Does iron deficiency in Pisum sativum enhance the activity of the root plasmalemma iron transport protein?

Abstract

Roots of Fe-sufficient and Fe-deficient pea (Pisum sativum L.) were studied to determine the effect of Fe-deficiency on the activity of the root-cell plasmalemma Fe2+transport protein. Rates of Fe(III) reduction and short-term Fe2+ influx were sequentially determined in excised primary lateral roots using Fe(III)-ethylene- diaminetetraacetic acid (Fe[III]-EDTA). Since the extracellular Fe2+ for membrane transport was generated by root Fe(III) reduction, rates of Fe2+ influx for each root system were normalized on the basis of Fe(III) reducing activity.
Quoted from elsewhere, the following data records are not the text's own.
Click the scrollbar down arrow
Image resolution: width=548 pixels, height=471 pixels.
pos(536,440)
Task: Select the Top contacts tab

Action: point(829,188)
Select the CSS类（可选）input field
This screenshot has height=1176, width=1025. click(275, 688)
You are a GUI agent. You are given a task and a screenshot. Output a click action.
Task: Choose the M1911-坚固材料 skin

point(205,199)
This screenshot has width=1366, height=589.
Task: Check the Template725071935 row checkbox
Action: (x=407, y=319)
Ratios of Fe2+ influx to Fe(III) reduction (micromole Fe2+ absorbed/micromole Fe[III] reduced) revealed no enhanced Fe2+ transport capacity in roots of Fe- deficient peas (from the parental genotype, Sparkle) or the functional Fe-deficiency pea mutant, E107 (derived from Sparkle), relative to roots of Fe-sufficient Sparkle plants. Data from studies using 30 to 100 micromolar Fe(III)-EDTA indicated a linear relationship between Fe2+ influx and Fe(III) reduction (Fe2+ generation), while Fe2+ influx saturated at higher concentrations of Fe(III)-EDTA. Estimations based on current data suggest the Fe2+ transport protein may saturate in the range of 10-4.8 to 10-4 molar Fe2+. These results imply that for peas, the physiological rate limitation to Fe acquisition in most well-aerated soils would be the root system's ability to reduce soluble Fe(III)-compounds.